>>>>>

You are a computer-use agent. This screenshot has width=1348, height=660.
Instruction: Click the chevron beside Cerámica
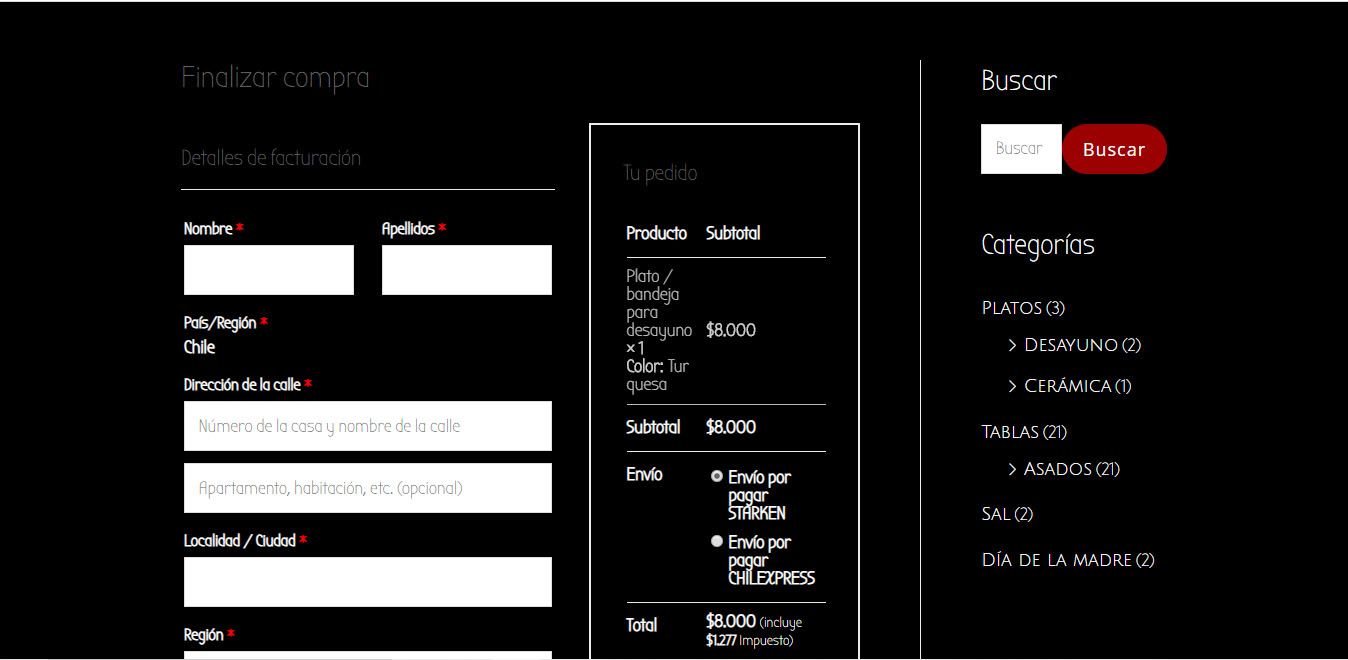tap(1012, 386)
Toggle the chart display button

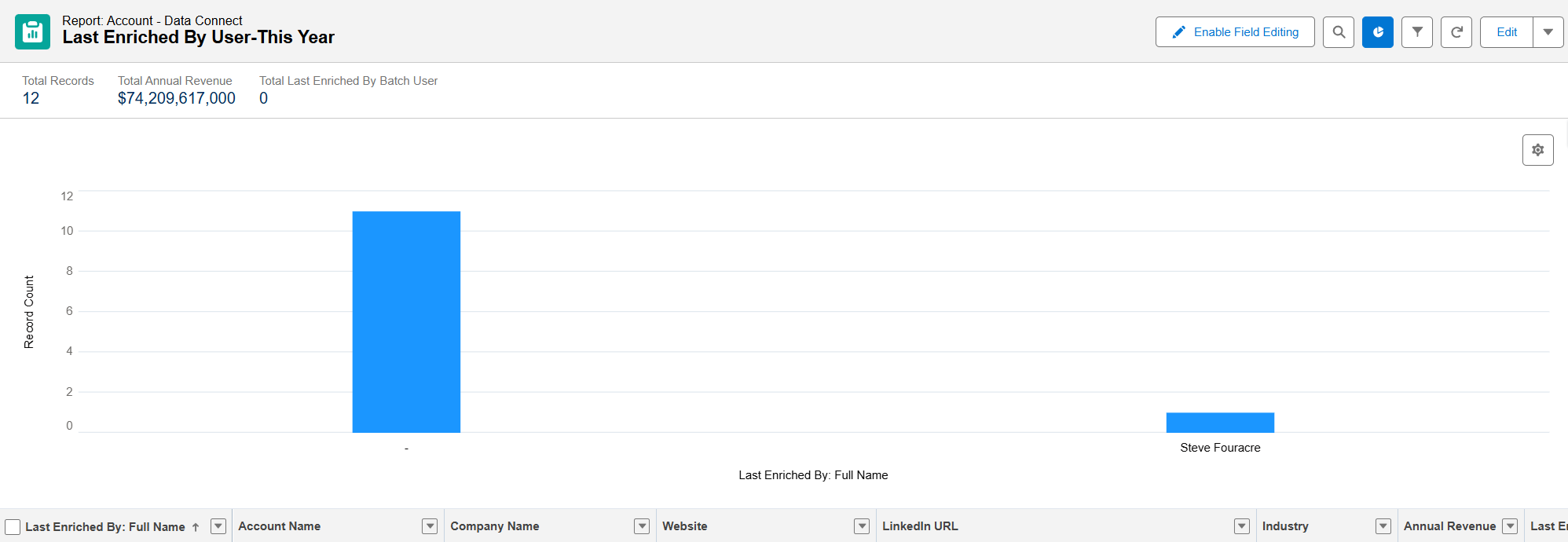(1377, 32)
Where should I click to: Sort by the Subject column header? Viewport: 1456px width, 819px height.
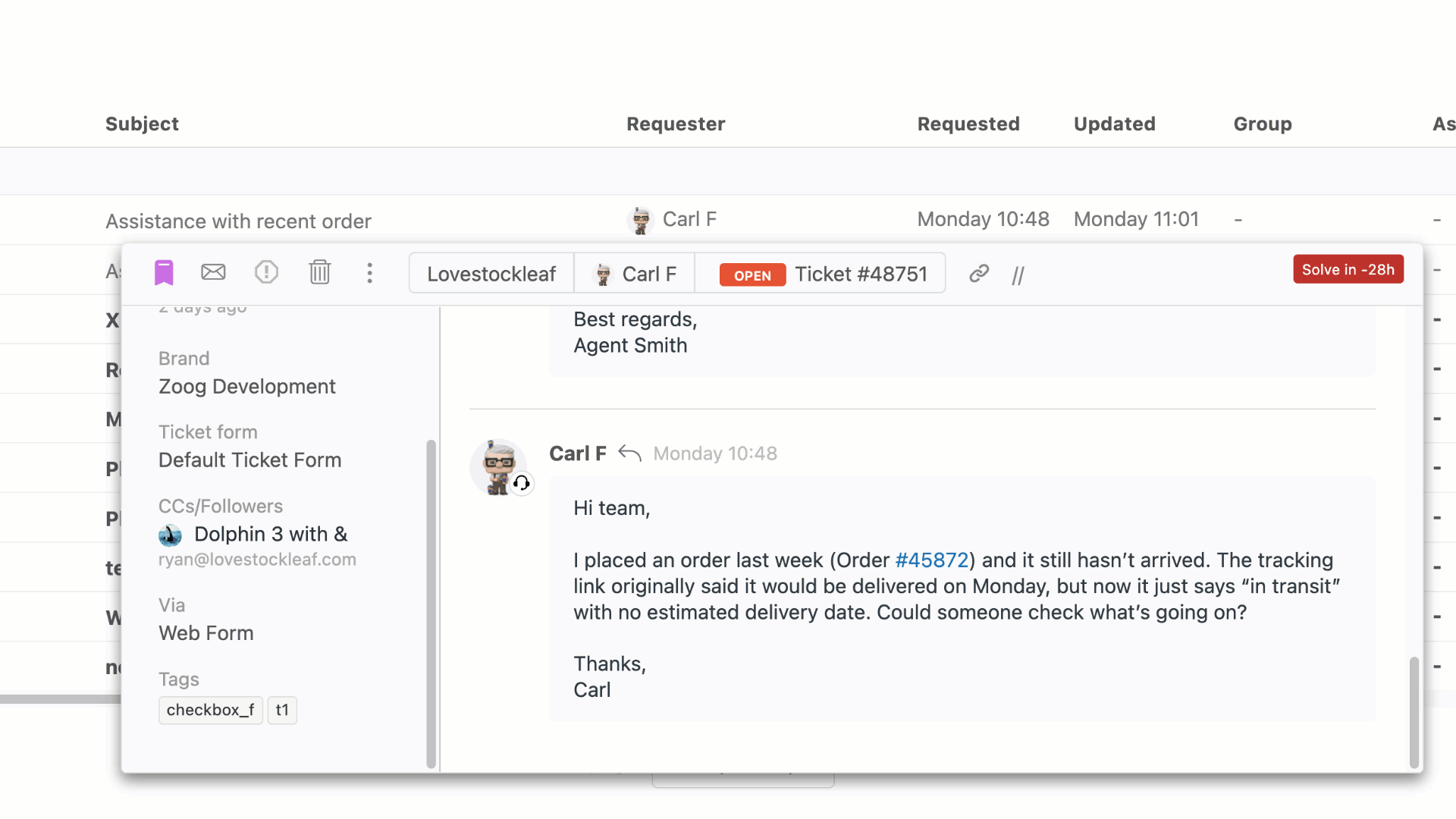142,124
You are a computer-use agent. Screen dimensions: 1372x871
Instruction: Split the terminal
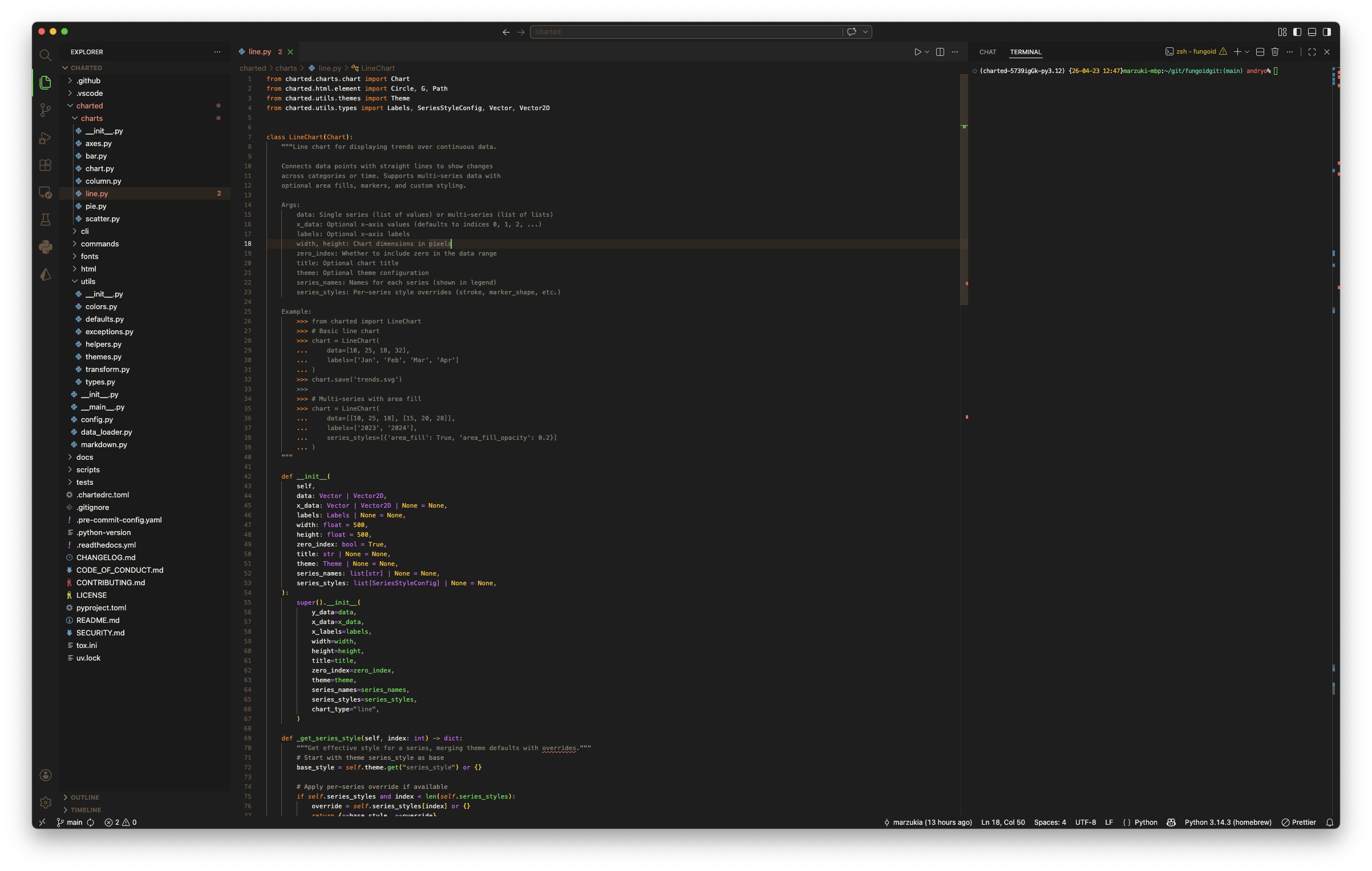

<<<<<

Exercise brief:
Copy out every line above that contains the word "agent". Treat uppercase and lowercase letters as different.

Result below:
You are a computer-use agent. This screenshot has width=1348, height=660.
You are a computer-use agent. Screen dimensions: 1372x871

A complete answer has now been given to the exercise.